I read an interview once where a naturalist was responding to being called a tree-hugger. He basically said: You bet I am--every one of us should feel free to hug the things we love. Yeah, baby! Isn't this what writing is often about? Giving it all an embrace? Even writing full of hate and vitriol is often fuelde by a fierce love of something else. My anti-immigrant buds who tell me I ought to be executed for writing about Beaners, for example, are certainly thinking they love Amurca a whole real big lot, and I don't, so I need to be whupped on. (I've been thinking of upping the political ante by converting Mondays into immigration blogs--Immigration Monday! What do you think? Straight talk about the issues. Like--what, exactly, is the law being broken? Do you know? I didn't.) If you look way back in the archived blogs, you'll find a "Wastelander's Notebook" about my train journey to Missouri to do a reading. I didn't post the second half of that trip, which included a return ride with a group of Kazakh jazz musicians, one of which was a beauty who was looking for an American to marry before her visa ran out. I sat with the Chick Corea of Kazakhstan! Nothing, at all, like Borat. Anyway, one of the peculiar delights of the visit to Missouri was meeting and hanging out with Rush Limbaugh's relatives. I think it suprised us all. We liked each other a whole lot. No whuppings on either side--just Americans gathered at a barbecue.

How can you not want to hug it all? (I don't mean like Ari Gold, on Entourage, either, barking, "Hug it out, bitch!") I would hug the Limbaughs if I saw them. I want to go hug Kazakhstan. I want to hug the train. I try to do this--honoring and love--through the words. (See the Etheridge Knight quote I offered you in a recent meditation.) (I would hug Etheridge Knight.)

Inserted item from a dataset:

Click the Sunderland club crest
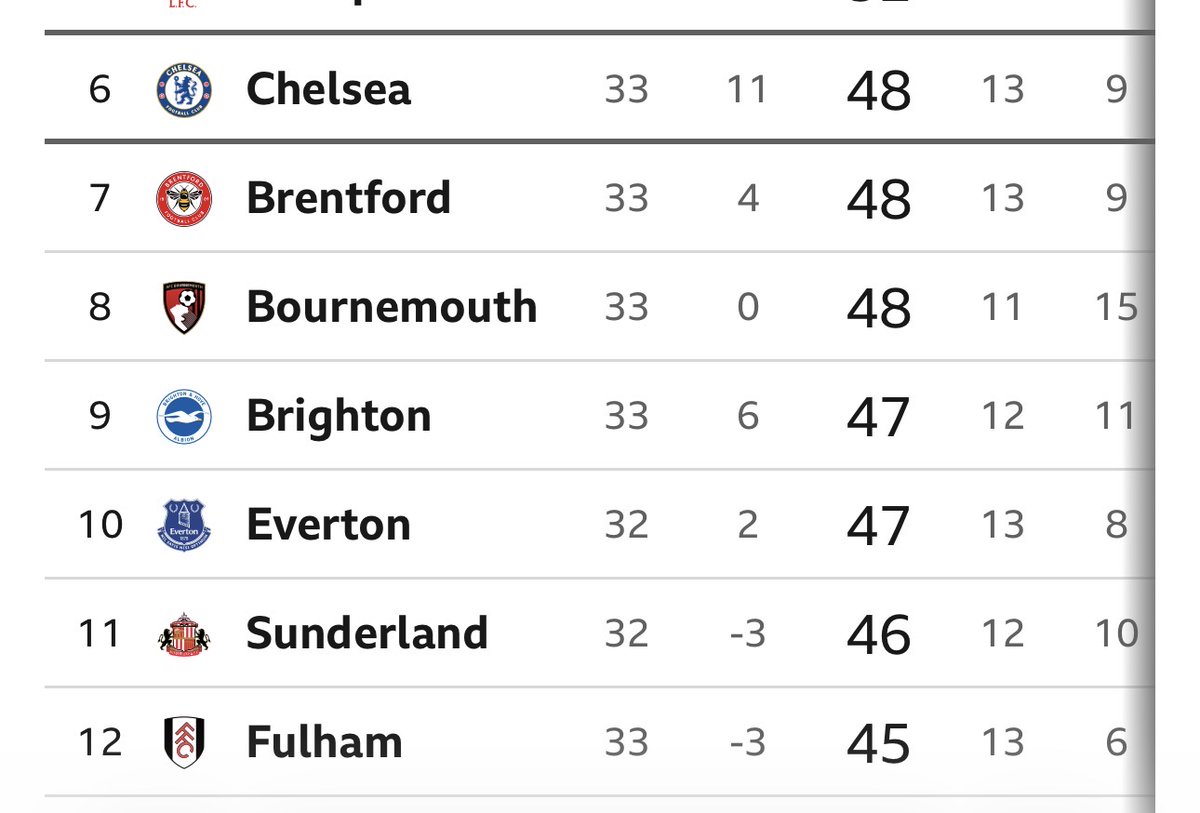1200x813 pixels. coord(184,633)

Although it's not hip, I believe in God--whom my Sioux bros call "Grandfather." What, now, is prayer for me but an embrace of gratitude? I don't beseech or beg anymore. I don't whine or wheedle or negotiate. I don't ask for $$$. I plant stuff and write stuff and surrender in trust every morning and night. Treehugger!?! I'm a Godhugger! Sorry. Don't mean to preach.

Hug a porcupine. Hug a Mustang fastback GT. Hug an aspen tree. Hug a snake. Hug a desert. Hug an orphan. Hug a Border patrol agent. Hug an armadillo. Hug a poet. Hug an ancient building. Hug a line shack. Hug a river. Hug a Mexican. The world's arms are open, and much of the world is lonely and dying for your comforting touch. It's true.

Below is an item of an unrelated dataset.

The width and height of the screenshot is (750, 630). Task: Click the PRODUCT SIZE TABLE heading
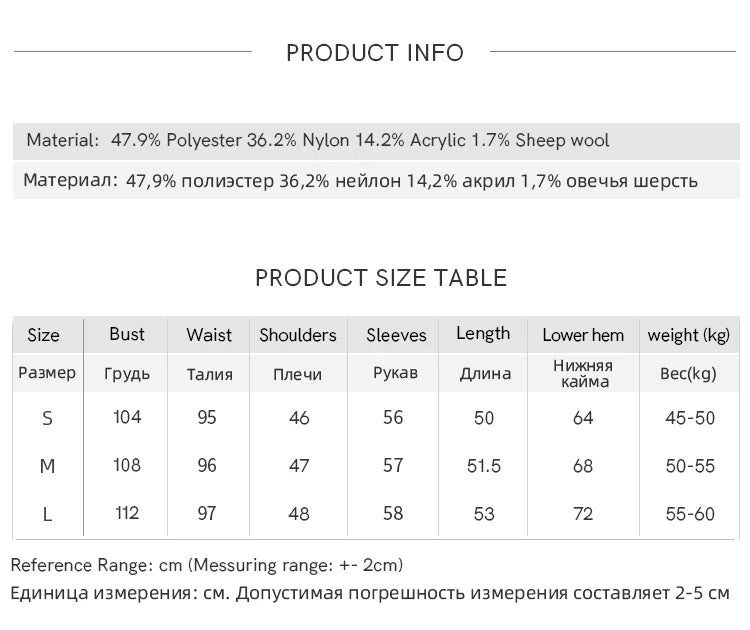pyautogui.click(x=381, y=278)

The great and intimidating Vine DeLoria Jr., great thinker, Sioux author of God is Red, was a friend of mine. You couldn't always tell he was your pal because he was a cranky man. But beneath his bluster and hard shell, he was kind. He often reached out to me with a gentle touch that belied his cranky squint. The world was diminished when Vine died. But one day, when we were standing in holy Colorado, beholding the surreal Flatirons over Boulder, I asked him about the spirits. I was getting rolling on Hummingbird's Daughter, and I didn't think I could get to the indigenous concept of Spirits. I was less of a heathenish early-church type than I am now. Less of a treehugger/Godhugger.

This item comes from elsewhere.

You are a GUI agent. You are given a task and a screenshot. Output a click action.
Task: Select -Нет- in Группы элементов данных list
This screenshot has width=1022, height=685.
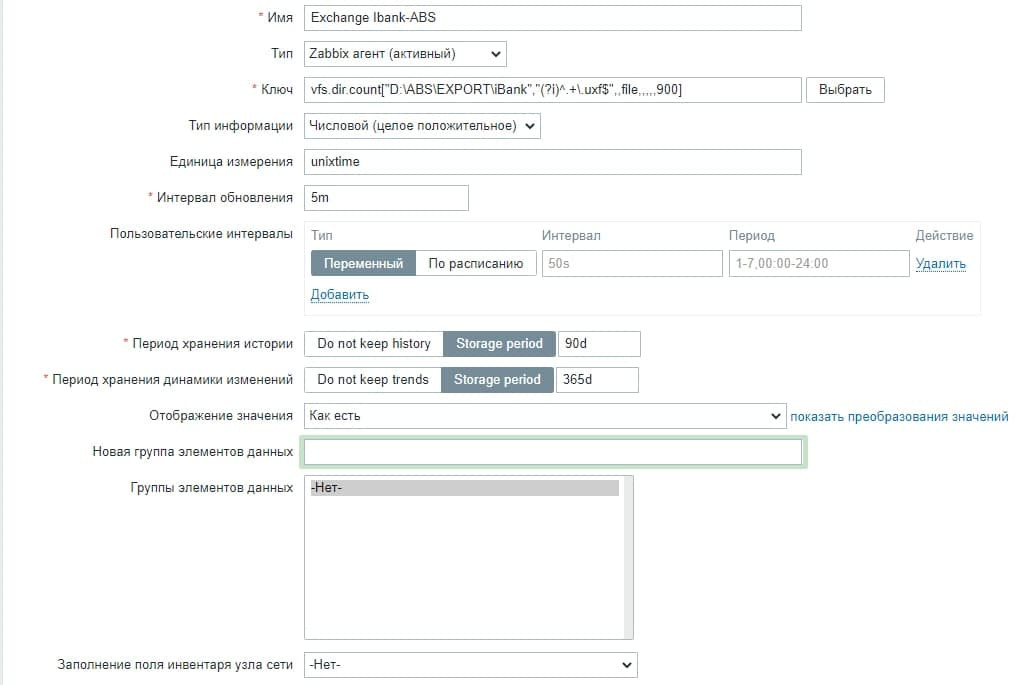click(464, 488)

Vine said this--and I offer it as your meditation for the day--and I offer it to you in all his cranky, gruff, cigarette-smoke frankness--because Vine wasn't worried like I am about hugging us--believe that:

"When you Christians still had a faith, you used to call the Spirits guardian angels. Your own Bible states that there is an angel given to everything in Creation. Don't you remember that? Our Spirits are your guardian angels. And they're lonely. These mountains are lonely. They don't speak English. These mountains here in Boulder speak Arapaho. But the Arapaho are gone. People use tham all day and never talk to them. I can promise you one thing. If you learned Arapaho, and you went up there al;one, and you sang to these mountains in their tongue--something amazing would happen to you. Lonesome angels right there."

I never learned Arapaho, but I took what he said to heart, and I talked to the angels on every hike thereafter. And Vine was right--the Spirits of the Flatirons and Boulder Creek and the wild apple trees and the waterfalls and the lions and the wildflowers and the bears and the marmots and the wild peas and the glaciers and the high sun and the evolving clouds did speak to me. Things did happen. I am here now, telling you--but this journey really got going on Boulder Creek Path, on the Bluebell Trail, under Devil's Thumb, on the cross-coutry paths beyond Eldorado and across the elk meadows and beaver dams of Rocky Mountain National Park. I like to say I really met myself up there. But maybe, there, I finally met the spirit of writing--that thing that had enflamed me and tormented me and illuminated me and lay in bed with my lovers and confounded me for all those years.

I'm not perfect. None of us are perfect. But if we had eyes to see, we'd know this: none of us is ever alone.

Hey, what are you doing reading this? Get out and write. Hug what you love. Give the angels a poem.

Remember what Neal Cassady said: GRACE BEATS KARMA.